発効50年。来春のレビュー会議の成功は事務レベルではなしえない

登 誠一郎 社団法人 安保政策研究会理事、元内閣外政審議室長

核不拡散条約の再検討会議に向けた準備委員会=2019年5月10日、米ニューヨークの国連本部
 今日の世界において、核兵器の拡散防止のための最重要な国際条約はNPT(核兵器不拡散条約、通称は核兵器拡散防止条約)である。この条約は1970年に発効し、5年ごとに条約の運用状況を検討するためのレビュー会議(運用検討会議)が開催されている。

 来年はこの条約の発効50年目の節目となるが、今年5月前半に開催された準備会合は、近年の核軍縮の停滞に対する非核兵器国(核兵器不保有国)の不満の増大を背景にして、核兵器国(核兵器保有国)との対立は激化し、来年の運用検討会議に向けた勧告案の採択に合意できなかった。

 またイスラエルの核保有とこれに危機感を覚えるアラブ諸国及びイランの動向などをめぐって、従来からの懸案である中東非大量破壊兵器地帯構想をめぐる問題はあいかわらず大きな火種として残っており、さらに北朝鮮の核開発に関してはNPTはほとんど有効な機能をはたしていない。

 NPTをめぐる環境はこのように極めて厳しいものがあるが、NPT運用検討会議の出席者の中には「過去の多くの準備会合は勧告の採択に失敗しているので、特に今回悲観的になる必要はない」との楽観的な見方も見られる。
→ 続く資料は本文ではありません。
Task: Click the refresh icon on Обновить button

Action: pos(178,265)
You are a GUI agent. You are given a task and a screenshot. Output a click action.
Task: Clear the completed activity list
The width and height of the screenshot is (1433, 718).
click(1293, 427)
 しかし今日NPTが直面する危機は従来にも増して深刻なものであり、来年の運用検討会議の成功のめどは全く立っていない。このような状況の中で、まずNPTの現状を直視して主要な課題を検討し、会議の成功のためには何が必要かを追求したい。

北朝鮮の金正恩朝鮮労働党委員長が指導した2019年5月4日の軍事訓練=労働新聞のホームページから

1.NPTの現状

 日本は唯一の被爆国という事情もあり、国論が大きく分かれることもなく1970年にこの条約に署名し、76年に批准した。

 1970年のNPT発効時点ではいくつかの国が核開発を推進または研究中であったが、90年代に入ってから国際社会による説得やそれぞれの国内事情により、南アフリカ、アルゼンチン、ブラジルの3国が核兵器開発を断念してNPTに加入した。これはNPTの存在価値が高く評価された実績である。

 他方、イスラエルは以前より核兵器を保有していると推定されており、さらに90年代の後半にはインドとパキスタンが次々と核実験を実施して事実上の核保有国となり、この3か国はNPT非加盟の態度を貫いている。また北朝鮮は2003年にNPTからの脱退を宣言して、事実上NPT体制から離脱している。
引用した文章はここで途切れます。